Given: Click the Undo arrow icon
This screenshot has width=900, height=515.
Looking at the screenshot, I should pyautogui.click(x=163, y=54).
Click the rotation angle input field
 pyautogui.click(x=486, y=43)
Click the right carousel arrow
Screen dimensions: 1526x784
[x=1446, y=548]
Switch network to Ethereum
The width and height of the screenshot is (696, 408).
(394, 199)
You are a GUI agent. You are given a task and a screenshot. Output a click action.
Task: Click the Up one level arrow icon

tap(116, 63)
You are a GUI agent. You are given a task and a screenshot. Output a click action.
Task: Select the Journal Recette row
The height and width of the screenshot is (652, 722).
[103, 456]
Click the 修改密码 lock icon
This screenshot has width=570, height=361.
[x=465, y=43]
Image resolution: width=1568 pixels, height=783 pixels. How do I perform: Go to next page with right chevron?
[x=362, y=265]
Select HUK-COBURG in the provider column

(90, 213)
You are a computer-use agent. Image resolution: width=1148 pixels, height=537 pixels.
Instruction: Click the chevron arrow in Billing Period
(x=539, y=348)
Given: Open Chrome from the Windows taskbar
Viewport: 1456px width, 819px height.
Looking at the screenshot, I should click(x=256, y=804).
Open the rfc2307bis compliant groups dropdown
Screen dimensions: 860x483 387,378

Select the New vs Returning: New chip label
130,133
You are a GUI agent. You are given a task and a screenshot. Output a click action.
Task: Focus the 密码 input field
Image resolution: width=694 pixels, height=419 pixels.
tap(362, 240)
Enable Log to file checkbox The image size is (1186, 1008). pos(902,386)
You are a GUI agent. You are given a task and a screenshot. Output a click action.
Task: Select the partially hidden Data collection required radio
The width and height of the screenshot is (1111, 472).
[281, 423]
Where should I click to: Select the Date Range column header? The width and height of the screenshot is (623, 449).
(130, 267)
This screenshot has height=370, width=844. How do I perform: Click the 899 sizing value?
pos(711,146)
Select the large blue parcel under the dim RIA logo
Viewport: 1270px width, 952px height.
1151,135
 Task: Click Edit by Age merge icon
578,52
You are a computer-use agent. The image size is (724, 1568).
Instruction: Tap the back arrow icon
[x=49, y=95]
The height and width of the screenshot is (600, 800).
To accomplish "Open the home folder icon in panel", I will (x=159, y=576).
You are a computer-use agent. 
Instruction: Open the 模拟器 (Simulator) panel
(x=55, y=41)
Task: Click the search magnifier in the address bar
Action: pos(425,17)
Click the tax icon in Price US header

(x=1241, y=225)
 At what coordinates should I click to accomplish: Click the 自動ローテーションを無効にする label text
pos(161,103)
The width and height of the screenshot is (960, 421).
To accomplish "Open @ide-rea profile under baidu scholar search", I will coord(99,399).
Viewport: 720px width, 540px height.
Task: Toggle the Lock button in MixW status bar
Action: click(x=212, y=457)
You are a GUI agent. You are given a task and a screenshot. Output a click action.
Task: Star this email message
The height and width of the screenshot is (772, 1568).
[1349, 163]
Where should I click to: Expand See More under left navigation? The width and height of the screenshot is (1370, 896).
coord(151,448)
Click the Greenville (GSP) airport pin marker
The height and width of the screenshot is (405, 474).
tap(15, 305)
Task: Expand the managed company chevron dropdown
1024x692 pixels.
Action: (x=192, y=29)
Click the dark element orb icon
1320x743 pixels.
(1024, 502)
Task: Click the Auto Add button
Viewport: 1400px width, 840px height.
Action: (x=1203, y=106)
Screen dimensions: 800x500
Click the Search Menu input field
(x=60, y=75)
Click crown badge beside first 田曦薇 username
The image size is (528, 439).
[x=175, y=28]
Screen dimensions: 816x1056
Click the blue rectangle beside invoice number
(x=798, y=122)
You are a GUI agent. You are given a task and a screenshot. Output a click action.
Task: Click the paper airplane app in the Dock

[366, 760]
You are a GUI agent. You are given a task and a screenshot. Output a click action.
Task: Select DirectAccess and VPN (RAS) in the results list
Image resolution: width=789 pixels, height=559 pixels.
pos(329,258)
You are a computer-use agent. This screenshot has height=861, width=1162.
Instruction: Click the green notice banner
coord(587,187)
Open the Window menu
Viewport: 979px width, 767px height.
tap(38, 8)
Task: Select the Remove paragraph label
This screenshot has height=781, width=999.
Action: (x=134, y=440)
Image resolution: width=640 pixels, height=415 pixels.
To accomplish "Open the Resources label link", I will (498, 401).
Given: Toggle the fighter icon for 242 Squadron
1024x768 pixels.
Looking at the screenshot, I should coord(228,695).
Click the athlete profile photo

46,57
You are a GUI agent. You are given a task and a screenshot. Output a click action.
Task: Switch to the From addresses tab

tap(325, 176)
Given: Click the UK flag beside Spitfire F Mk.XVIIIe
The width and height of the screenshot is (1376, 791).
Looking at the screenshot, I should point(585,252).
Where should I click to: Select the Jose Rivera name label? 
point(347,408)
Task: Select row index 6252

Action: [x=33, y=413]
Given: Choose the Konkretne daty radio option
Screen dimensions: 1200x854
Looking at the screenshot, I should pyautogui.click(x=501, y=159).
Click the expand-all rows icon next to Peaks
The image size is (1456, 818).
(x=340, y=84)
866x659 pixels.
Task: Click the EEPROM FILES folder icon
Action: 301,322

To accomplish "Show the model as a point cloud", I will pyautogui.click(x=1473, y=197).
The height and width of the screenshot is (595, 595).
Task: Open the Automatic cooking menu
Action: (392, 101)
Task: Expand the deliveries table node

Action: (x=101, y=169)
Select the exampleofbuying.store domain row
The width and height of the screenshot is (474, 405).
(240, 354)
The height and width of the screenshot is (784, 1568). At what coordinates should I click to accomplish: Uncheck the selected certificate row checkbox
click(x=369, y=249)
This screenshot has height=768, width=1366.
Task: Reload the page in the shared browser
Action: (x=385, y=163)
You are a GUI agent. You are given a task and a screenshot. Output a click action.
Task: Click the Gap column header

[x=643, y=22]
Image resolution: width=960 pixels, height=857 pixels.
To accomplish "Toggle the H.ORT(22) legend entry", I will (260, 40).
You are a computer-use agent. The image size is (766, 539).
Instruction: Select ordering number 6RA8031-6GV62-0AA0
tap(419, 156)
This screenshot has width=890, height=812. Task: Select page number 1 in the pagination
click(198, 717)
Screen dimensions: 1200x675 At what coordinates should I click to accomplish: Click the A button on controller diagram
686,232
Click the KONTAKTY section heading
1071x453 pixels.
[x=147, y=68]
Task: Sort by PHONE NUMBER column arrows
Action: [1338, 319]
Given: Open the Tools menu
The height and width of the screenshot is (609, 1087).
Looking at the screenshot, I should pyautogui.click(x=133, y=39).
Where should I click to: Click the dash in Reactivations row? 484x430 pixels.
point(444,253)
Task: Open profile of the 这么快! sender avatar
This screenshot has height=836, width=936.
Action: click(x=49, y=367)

EXERCISE DIRECTIONS → Exactly reproduce every line found in the records.

RESPONSE BELOW →
Given: Click the Undo arrow icon
This screenshot has width=900, height=515.
Looking at the screenshot, I should pyautogui.click(x=163, y=54).
Click the rotation angle input field
 pyautogui.click(x=486, y=43)
Click the right carousel arrow
Screen dimensions: 1526x784
[x=1446, y=548]
Switch network to Ethereum
The width and height of the screenshot is (696, 408).
(394, 199)
You are a GUI agent. You are given a task and a screenshot. Output a click action.
Task: Click the Up one level arrow icon

tap(116, 63)
You are a GUI agent. You are given a task and a screenshot. Output a click action.
Task: Select the Journal Recette row
The height and width of the screenshot is (652, 722).
[103, 456]
Click the 修改密码 lock icon
This screenshot has width=570, height=361.
[x=465, y=43]
Image resolution: width=1568 pixels, height=783 pixels. How do I perform: Go to next page with right chevron?
[x=362, y=265]
Select HUK-COBURG in the provider column

(90, 213)
You are a computer-use agent. Image resolution: width=1148 pixels, height=537 pixels.
Instruction: Click the chevron arrow in Billing Period
(x=539, y=348)
Given: Open Chrome from the Windows taskbar
Viewport: 1456px width, 819px height.
Looking at the screenshot, I should click(x=256, y=804).
Open the rfc2307bis compliant groups dropdown
Screen dimensions: 860x483 387,378

Select the New vs Returning: New chip label
130,133
You are a GUI agent. You are given a task and a screenshot. Output a click action.
Task: Focus the 密码 input field
Image resolution: width=694 pixels, height=419 pixels.
tap(362, 240)
Enable Log to file checkbox The image size is (1186, 1008). pos(902,386)
You are a GUI agent. You are given a task and a screenshot. Output a click action.
Task: Select the partially hidden Data collection required radio
The width and height of the screenshot is (1111, 472).
[281, 423]
Where should I click to: Select the Date Range column header? The width and height of the screenshot is (623, 449).
(130, 267)
This screenshot has height=370, width=844. How do I perform: Click the 899 sizing value?
pos(711,146)
Select the large blue parcel under the dim RIA logo
Viewport: 1270px width, 952px height.
1151,135
 Task: Click Edit by Age merge icon
578,52
You are a computer-use agent. The image size is (724, 1568).
Instruction: Tap the back arrow icon
[x=49, y=95]
The height and width of the screenshot is (600, 800).
To accomplish "Open the home folder icon in panel", I will (x=159, y=576).
You are a computer-use agent. 
Instruction: Open the 模拟器 (Simulator) panel
(x=55, y=41)
Task: Click the search magnifier in the address bar
Action: pos(425,17)
Click the tax icon in Price US header

(x=1241, y=225)
 At what coordinates should I click to accomplish: Click the 自動ローテーションを無効にする label text
pos(161,103)
The width and height of the screenshot is (960, 421).
To accomplish "Open @ide-rea profile under baidu scholar search", I will coord(99,399).
Viewport: 720px width, 540px height.
Task: Toggle the Lock button in MixW status bar
Action: click(x=212, y=457)
You are a GUI agent. You are given a task and a screenshot. Output a click action.
Task: Star this email message
The height and width of the screenshot is (772, 1568).
[1349, 163]
Where should I click to: Expand See More under left navigation? The width and height of the screenshot is (1370, 896).
coord(151,448)
Click the Greenville (GSP) airport pin marker
The height and width of the screenshot is (405, 474).
tap(15, 305)
Task: Expand the managed company chevron dropdown
1024x692 pixels.
Action: (x=192, y=29)
Click the dark element orb icon
1320x743 pixels.
(1024, 502)
Task: Click the Auto Add button
Viewport: 1400px width, 840px height.
Action: (x=1203, y=106)
Screen dimensions: 800x500
Click the Search Menu input field
(x=60, y=75)
Click crown badge beside first 田曦薇 username
The image size is (528, 439).
[x=175, y=28]
Screen dimensions: 816x1056
Click the blue rectangle beside invoice number
(x=798, y=122)
You are a GUI agent. You are given a task and a screenshot. Output a click action.
Task: Click the paper airplane app in the Dock

[366, 760]
You are a GUI agent. You are given a task and a screenshot. Output a click action.
Task: Select DirectAccess and VPN (RAS) in the results list
Image resolution: width=789 pixels, height=559 pixels.
pos(329,258)
You are a computer-use agent. This screenshot has height=861, width=1162.
Instruction: Click the green notice banner
coord(587,187)
Open the Window menu
Viewport: 979px width, 767px height.
tap(38, 8)
Task: Select the Remove paragraph label
This screenshot has height=781, width=999.
Action: (x=134, y=440)
Image resolution: width=640 pixels, height=415 pixels.
To accomplish "Open the Resources label link", I will (498, 401).
Given: Toggle the fighter icon for 242 Squadron
1024x768 pixels.
Looking at the screenshot, I should coord(228,695).
Click the athlete profile photo

46,57
You are a GUI agent. You are given a task and a screenshot. Output a click action.
Task: Switch to the From addresses tab

tap(325, 176)
Given: Click the UK flag beside Spitfire F Mk.XVIIIe
The width and height of the screenshot is (1376, 791).
Looking at the screenshot, I should point(585,252).
Where should I click to: Select the Jose Rivera name label? 
point(347,408)
Task: Select row index 6252

Action: [x=33, y=413]
Given: Choose the Konkretne daty radio option
Screen dimensions: 1200x854
Looking at the screenshot, I should pyautogui.click(x=501, y=159).
Click the expand-all rows icon next to Peaks
The image size is (1456, 818).
(x=340, y=84)
866x659 pixels.
Task: Click the EEPROM FILES folder icon
Action: 301,322

To accomplish "Show the model as a point cloud", I will pyautogui.click(x=1473, y=197).
The height and width of the screenshot is (595, 595).
Task: Open the Automatic cooking menu
Action: (392, 101)
Task: Expand the deliveries table node

Action: (x=101, y=169)
Select the exampleofbuying.store domain row
The width and height of the screenshot is (474, 405).
(240, 354)
The height and width of the screenshot is (784, 1568). At what coordinates should I click to accomplish: Uncheck the selected certificate row checkbox
click(x=369, y=249)
This screenshot has height=768, width=1366.
Task: Reload the page in the shared browser
Action: (x=385, y=163)
You are a GUI agent. You are given a task and a screenshot. Output a click action.
Task: Click the Gap column header

[x=643, y=22]
Image resolution: width=960 pixels, height=857 pixels.
To accomplish "Toggle the H.ORT(22) legend entry", I will (260, 40).
You are a computer-use agent. The image size is (766, 539).
Instruction: Select ordering number 6RA8031-6GV62-0AA0
tap(419, 156)
This screenshot has width=890, height=812. Task: Select page number 1 in the pagination
click(198, 717)
Screen dimensions: 1200x675 At what coordinates should I click to accomplish: Click the A button on controller diagram
686,232
Click the KONTAKTY section heading
1071x453 pixels.
[x=147, y=68]
Task: Sort by PHONE NUMBER column arrows
Action: [1338, 319]
Given: Open the Tools menu
The height and width of the screenshot is (609, 1087).
Looking at the screenshot, I should pyautogui.click(x=133, y=39).
Where should I click to: Click the dash in Reactivations row? 484x430 pixels.
point(444,253)
Task: Open profile of the 这么快! sender avatar
This screenshot has height=836, width=936.
Action: click(x=49, y=367)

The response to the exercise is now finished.